One of the changes we have made in the City in recent years is moving the budgeting period up a little, meaning we are able to get the 5-year Financial Plan bylaw through Council in January, where we used to do it a little later in the spring. The true deadline for us to get this work done is the annual financial reporting deadline to the province that comes in May, but it is better practice for us to do this work earlier in the year so that staff can more easily develop annual work plans around an approved budget, which will hopefully lead to some efficiencies and make it easier to get things done in City Hall.

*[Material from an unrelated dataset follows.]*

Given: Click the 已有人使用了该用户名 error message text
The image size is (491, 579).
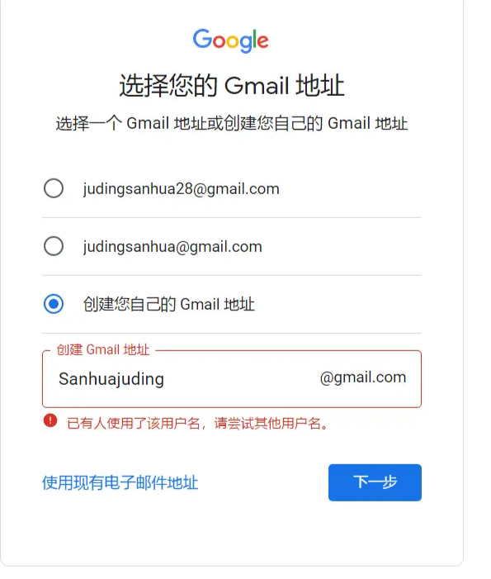Looking at the screenshot, I should 198,423.
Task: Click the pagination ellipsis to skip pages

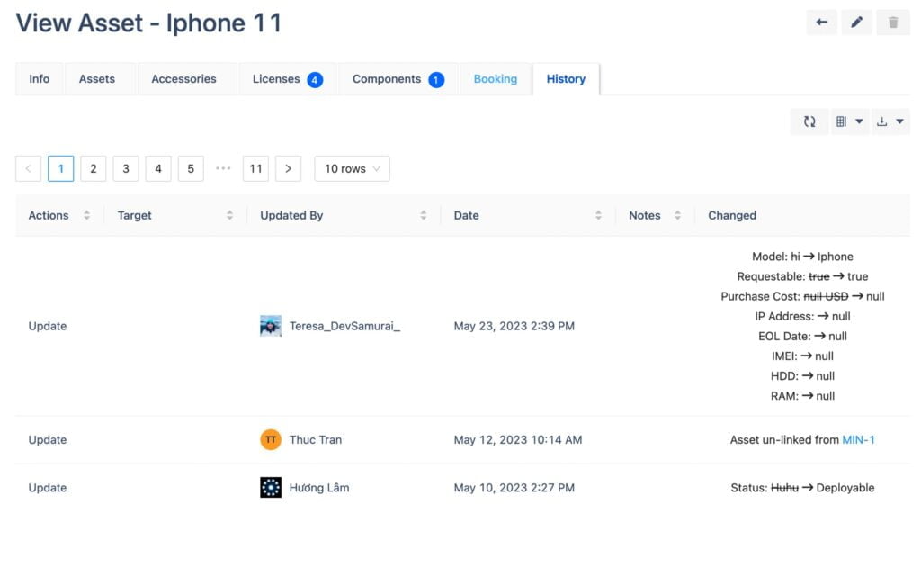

Council gave first readings to the 5-year financial plan last meeting, which means the budget is, effectively, passed. The headline (4.4% tax increase) has already been told, but I promised to write a bit more the Budget and how we got there. The 2022 budget part of the 5-Year Financial Plan looks like this:
On the revenue side, we are anticipating an overall 8.9% increase in revenues over the 2021 budget, with the increase in property tax revenue at 4.4% (after all, only about 37% of the City’s revenue comes from property taxes). As has been much discussed, New West is unique in having an electrical utility, so that $50+ Million in annual revenue always makes it look like our revenue per capita or per household is higher than other cities in the lower mainland, when we are usually about average after adjusting for the Electrical revenues, but that’s a topic for another blog post.
On the expenses side, this is where the City is spending that money. 2022 Expenses are about 4.8% higher than last year:
The biggest change this year in our General Fund (the part property taxes go toward) is to insurance rates. As always, we are subject to inflation on everything we buy, and inflation was high this year for the things cities like to buy, from fuel to lumber (our “basket of goods” is quite a bit different than the CPI). So a tax increase equaling 2.7% (out of the total 4.4%) is a combination of negotiated wage increases in the 2% range and inflationary increases in the cost of the business of running a City. On top of that, the same global insurance market situation that has caused your Condo and/or house insurance to skyrocket is also impacting the City. We will be paying $1.5 Million more on insurance in 2022 than 2021, which adds another 1.6% to the tax increase on that line item alone. We had a few service enhancements adding up to the equivalent of about another 0.8% increase, but saved some money in not operating the CGP and staff found some other savings in internal functions, meaning we effectively offset most of that 0.8% with savings.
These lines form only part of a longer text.